What's the difference between Protobuf ToByteArray and WriteDelimitedTo function in C#?


So I'm new to C# and I need to communicate with server (implemented in go) using protobuf + websocket. My initial implementation looks like this:

var command = new Command
            {
                //some fields
            }.ToByteArray();
_websocketClient.SendAsync(command);

where _websocketClient is using websocket-sharp client.

However, on server side I cannot unmarshall the bytes from request and got error

proto: Command: illegal tag 0 (wire type 1)

This is the error from proto generated code. It looks like the bytes I send is somehow invalid. I then switched to this implementation

using var ms = new MemoryStream();
command.WriteDelimitedTo(ms);
_websocketClient.SendAsync(ms.GetBuffer());

and everything is working fine now. So it looks like this is caused by the way that struct is serialized. But I didn't find any documentation explaining what writeDelimitedTo actually does and how it is different from ToByteArray().

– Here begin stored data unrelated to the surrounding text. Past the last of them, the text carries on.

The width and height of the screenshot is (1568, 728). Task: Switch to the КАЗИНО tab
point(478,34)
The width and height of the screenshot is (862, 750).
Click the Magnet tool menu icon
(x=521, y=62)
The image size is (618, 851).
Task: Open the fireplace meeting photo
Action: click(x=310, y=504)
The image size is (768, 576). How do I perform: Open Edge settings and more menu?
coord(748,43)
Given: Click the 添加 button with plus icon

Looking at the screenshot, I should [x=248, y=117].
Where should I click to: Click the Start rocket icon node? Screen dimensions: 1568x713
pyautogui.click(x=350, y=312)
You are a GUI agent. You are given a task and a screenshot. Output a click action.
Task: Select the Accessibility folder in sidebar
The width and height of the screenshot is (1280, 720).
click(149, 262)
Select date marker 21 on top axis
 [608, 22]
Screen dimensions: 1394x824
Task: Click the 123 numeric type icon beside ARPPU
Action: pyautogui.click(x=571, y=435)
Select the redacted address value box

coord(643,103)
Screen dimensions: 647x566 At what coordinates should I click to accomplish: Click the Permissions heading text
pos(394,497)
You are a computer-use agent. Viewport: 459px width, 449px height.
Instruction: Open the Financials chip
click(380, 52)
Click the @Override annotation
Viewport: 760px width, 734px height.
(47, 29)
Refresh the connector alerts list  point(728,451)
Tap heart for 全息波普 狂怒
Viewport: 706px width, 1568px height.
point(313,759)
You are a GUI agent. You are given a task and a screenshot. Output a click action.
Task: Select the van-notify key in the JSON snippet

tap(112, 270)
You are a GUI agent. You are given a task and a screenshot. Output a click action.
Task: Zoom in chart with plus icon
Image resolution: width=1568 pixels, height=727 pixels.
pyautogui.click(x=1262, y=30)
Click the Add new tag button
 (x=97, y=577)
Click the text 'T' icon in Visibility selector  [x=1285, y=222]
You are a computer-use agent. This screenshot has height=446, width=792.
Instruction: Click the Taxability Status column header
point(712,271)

Can someone explain to me what's the difference here that caused my first implementation to fail? Much appreciated and many thanks!


Solution

  • So I've dug into the source code, and the answer here is that indeed they write different things:

    The purpose of the latter in the general case is because protobuf is not a self-terminating message format, which means: it doesn't know when any single message stops - you just keep reading until you reach an EOF. This is problematic if you are writing multiple messages to a single stream, for example a socket server - hence you need "framing" to break this into a series of logical payloads, and WriteDelimitedTo is a simple mechanism for providing this "framing".

    In the case of web-sockets, web-sockets itself provides framing, so in theory you don't actually need to prefixed form, however when it comes to serialization, the more important question is:

    What does the other end expect?

    So ultimately: figure out which of those two alternative layouts is expected by the Go server, and use that - even if it means it is partly redundant in a framed protocol such as web-sockets. If you use the wrong alternative layout, it will be misinterpreted by the deserializer, leading to this kind of problem.

    Technically ToByteArray is the more semantically correct (in a framed context), but: being "correct" doesn't help us if the receiver expects the prefixed form.